Problem to solve: Restate each entry shown beneath this instruction, keeping its wording intact.
┌──
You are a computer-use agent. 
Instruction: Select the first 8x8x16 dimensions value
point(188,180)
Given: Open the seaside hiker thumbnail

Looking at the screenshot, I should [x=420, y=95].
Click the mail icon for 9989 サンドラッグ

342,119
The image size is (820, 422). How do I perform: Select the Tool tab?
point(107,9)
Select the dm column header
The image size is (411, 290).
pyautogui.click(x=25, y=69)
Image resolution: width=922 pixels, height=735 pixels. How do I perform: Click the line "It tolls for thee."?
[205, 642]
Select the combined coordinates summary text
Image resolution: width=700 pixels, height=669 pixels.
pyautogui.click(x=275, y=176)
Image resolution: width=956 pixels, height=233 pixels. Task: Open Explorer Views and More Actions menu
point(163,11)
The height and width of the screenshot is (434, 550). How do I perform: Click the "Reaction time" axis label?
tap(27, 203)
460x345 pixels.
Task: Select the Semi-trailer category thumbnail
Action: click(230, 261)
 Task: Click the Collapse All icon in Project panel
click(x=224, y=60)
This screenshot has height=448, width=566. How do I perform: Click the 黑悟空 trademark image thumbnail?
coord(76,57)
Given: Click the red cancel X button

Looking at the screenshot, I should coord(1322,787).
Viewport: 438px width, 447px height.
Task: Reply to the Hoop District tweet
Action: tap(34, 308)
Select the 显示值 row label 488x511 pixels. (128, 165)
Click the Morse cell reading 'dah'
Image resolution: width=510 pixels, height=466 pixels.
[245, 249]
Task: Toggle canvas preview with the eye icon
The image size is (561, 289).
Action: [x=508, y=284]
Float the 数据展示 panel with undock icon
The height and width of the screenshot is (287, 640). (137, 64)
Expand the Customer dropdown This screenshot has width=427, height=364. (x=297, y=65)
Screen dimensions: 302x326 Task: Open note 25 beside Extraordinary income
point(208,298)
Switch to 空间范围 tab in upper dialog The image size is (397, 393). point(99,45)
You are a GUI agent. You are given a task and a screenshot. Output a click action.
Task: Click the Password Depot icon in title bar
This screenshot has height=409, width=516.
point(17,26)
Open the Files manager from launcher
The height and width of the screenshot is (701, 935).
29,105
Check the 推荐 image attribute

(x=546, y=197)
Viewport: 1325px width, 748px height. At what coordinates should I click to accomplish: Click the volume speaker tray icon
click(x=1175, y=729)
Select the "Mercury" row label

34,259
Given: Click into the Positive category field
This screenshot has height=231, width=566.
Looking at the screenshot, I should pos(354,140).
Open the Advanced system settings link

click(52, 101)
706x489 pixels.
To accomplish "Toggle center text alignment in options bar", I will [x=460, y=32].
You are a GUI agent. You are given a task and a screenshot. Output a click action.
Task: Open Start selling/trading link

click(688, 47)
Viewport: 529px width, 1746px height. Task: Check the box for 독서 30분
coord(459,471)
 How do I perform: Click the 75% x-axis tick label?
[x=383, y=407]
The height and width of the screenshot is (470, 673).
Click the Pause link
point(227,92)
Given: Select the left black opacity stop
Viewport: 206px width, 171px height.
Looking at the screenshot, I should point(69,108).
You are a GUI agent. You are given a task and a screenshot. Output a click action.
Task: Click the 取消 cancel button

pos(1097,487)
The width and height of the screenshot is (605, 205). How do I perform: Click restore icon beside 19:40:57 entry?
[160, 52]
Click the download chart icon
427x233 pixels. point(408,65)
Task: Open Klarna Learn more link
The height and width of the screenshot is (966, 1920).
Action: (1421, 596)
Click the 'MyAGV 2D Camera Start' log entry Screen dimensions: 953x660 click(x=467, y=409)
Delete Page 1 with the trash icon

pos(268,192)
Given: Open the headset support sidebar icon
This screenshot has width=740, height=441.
└──
Exercise answer:
You are a computer-use agent. 
Instruction: Select the first 8x8x16 dimensions value
point(188,180)
Given: Open the seaside hiker thumbnail

Looking at the screenshot, I should [x=420, y=95].
Click the mail icon for 9989 サンドラッグ

342,119
The image size is (820, 422). How do I perform: Select the Tool tab?
point(107,9)
Select the dm column header
The image size is (411, 290).
pyautogui.click(x=25, y=69)
Image resolution: width=922 pixels, height=735 pixels. How do I perform: Click the line "It tolls for thee."?
[205, 642]
Select the combined coordinates summary text
Image resolution: width=700 pixels, height=669 pixels.
pyautogui.click(x=275, y=176)
Image resolution: width=956 pixels, height=233 pixels. Task: Open Explorer Views and More Actions menu
point(163,11)
The height and width of the screenshot is (434, 550). How do I perform: Click the "Reaction time" axis label?
tap(27, 203)
460x345 pixels.
Task: Select the Semi-trailer category thumbnail
Action: click(230, 261)
 Task: Click the Collapse All icon in Project panel
click(x=224, y=60)
This screenshot has height=448, width=566. How do I perform: Click the 黑悟空 trademark image thumbnail?
coord(76,57)
Given: Click the red cancel X button

Looking at the screenshot, I should coord(1322,787).
Viewport: 438px width, 447px height.
Task: Reply to the Hoop District tweet
Action: tap(34, 308)
Select the 显示值 row label 488x511 pixels. (128, 165)
Click the Morse cell reading 'dah'
Image resolution: width=510 pixels, height=466 pixels.
[245, 249]
Task: Toggle canvas preview with the eye icon
The image size is (561, 289).
Action: [x=508, y=284]
Float the 数据展示 panel with undock icon
The height and width of the screenshot is (287, 640). (137, 64)
Expand the Customer dropdown This screenshot has width=427, height=364. (x=297, y=65)
Screen dimensions: 302x326 Task: Open note 25 beside Extraordinary income
point(208,298)
Switch to 空间范围 tab in upper dialog The image size is (397, 393). point(99,45)
You are a GUI agent. You are given a task and a screenshot. Output a click action.
Task: Click the Password Depot icon in title bar
This screenshot has height=409, width=516.
point(17,26)
Open the Files manager from launcher
The height and width of the screenshot is (701, 935).
29,105
Check the 推荐 image attribute

(x=546, y=197)
Viewport: 1325px width, 748px height. At what coordinates should I click to accomplish: Click the volume speaker tray icon
click(x=1175, y=729)
Select the "Mercury" row label

34,259
Given: Click into the Positive category field
This screenshot has height=231, width=566.
Looking at the screenshot, I should pos(354,140).
Open the Advanced system settings link

click(52, 101)
706x489 pixels.
To accomplish "Toggle center text alignment in options bar", I will [x=460, y=32].
You are a GUI agent. You are given a task and a screenshot. Output a click action.
Task: Open Start selling/trading link

click(688, 47)
Viewport: 529px width, 1746px height. Task: Check the box for 독서 30분
coord(459,471)
 How do I perform: Click the 75% x-axis tick label?
[x=383, y=407]
The height and width of the screenshot is (470, 673).
Click the Pause link
point(227,92)
Given: Select the left black opacity stop
Viewport: 206px width, 171px height.
Looking at the screenshot, I should point(69,108).
You are a GUI agent. You are given a task and a screenshot. Output a click action.
Task: Click the 取消 cancel button

pos(1097,487)
The width and height of the screenshot is (605, 205). How do I perform: Click restore icon beside 19:40:57 entry?
[160, 52]
Click the download chart icon
427x233 pixels. point(408,65)
Task: Open Klarna Learn more link
The height and width of the screenshot is (966, 1920).
Action: (1421, 596)
Click the 'MyAGV 2D Camera Start' log entry Screen dimensions: 953x660 click(x=467, y=409)
Delete Page 1 with the trash icon

pos(268,192)
Given: Open the headset support sidebar icon
This screenshot has width=740, height=441.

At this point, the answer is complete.